La réserve naturelle du Cap N'Dua a été créée en 1972 par le territoire, mais son accès n'a été véritablement aménagé que récemment, avec la mise en valeur de la zone du phare.
Sur la route du phare, on trouve une orchidée Mégastylis gigas, ce qui en soi n'a rien d'exceptionnel dans le maquis minier, sauf que la trouver déjà en fleurs en juillet reste un peu étonnant.
On trouve aussi des Appendicula reflexa, rien d'exceptionnel non plus, mais jusqu'à présent on les avait rouvés en fleurs et terrestres. Là, on les voit en fruits et épiphytes pour changer.
Hormis les orchidées, le coin est aussi farci de Nepenthes :
Sans oublier les couronnes d'or ou tulipier de forêt (Deplanchea speciosa), qui sont sûrement l'une des fleurs endémqiues les plus spectaculaires de Nouvelle-Calédonie. Comme son nom l'indique, c'est une inflorescence circulaire d'où jaillissent des fleurs tubulaires jaunes.
Mais le but de la balade était de descendre sur la piste menant vers l"anse Majic, pour chercher des Acianthus elegans qu'on nous avait signalés.

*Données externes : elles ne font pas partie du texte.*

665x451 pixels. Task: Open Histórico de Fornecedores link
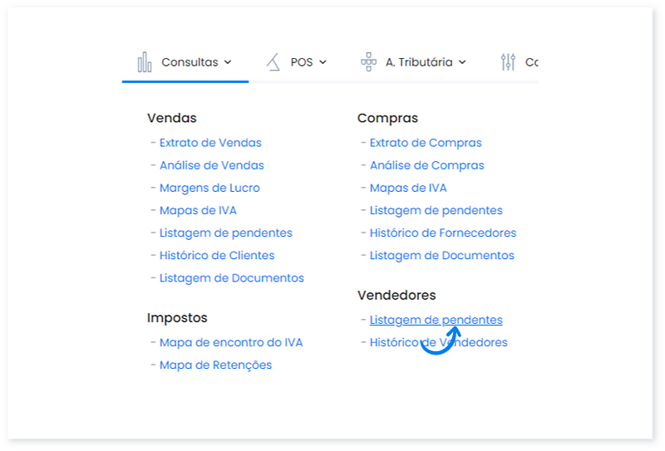(x=442, y=233)
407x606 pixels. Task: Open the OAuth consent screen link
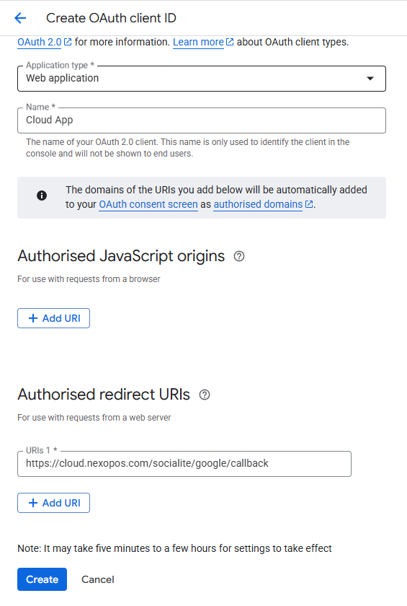click(148, 204)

Et effectivement on peut en voir rapidement le long du chemin.
Pas très visible comme ça, alors gros plan sur les pieds de cette petite orchidée terrestre endémique, avec son inflorescence terminale de fleurs vertes de petite taille.
Arrivée à la baie Majic sans rencontrer d'autres orchidées. La couleur rouge de la terre est toujours aussi remarquable.
En repartant du Cap N'Dua, il reste encore un peu de temps pour faire un saut à Port Boisé. On va vérifier que les Bulbophyllum gracillimum ne sont pas encore en fleurs...
A la recherche des Ephemerantha comata, on finit par en dénicher quelques unes, mais comme leur nom l'indique, les fleurs de cette orchidée sont très éphémères et on arrive juste après la floraison...
On devine, avec ce qui reste de la floraison, des fleurs très spectaculaires, avec leur labelle jaune fimbrié, c'est à dire très finement frangé.
Plus classique, le bord de la route est parsemé de Caladenia catenata, une petite orchidée terrestre très grêle, avec des fleurs blanches solitaires relativement petites.
En partant de Port-Boisé, il fait presque nuit, c'est le bon moment pour un dernier coup d'oeil sur la nature sauvage de ce coin extraordinaire !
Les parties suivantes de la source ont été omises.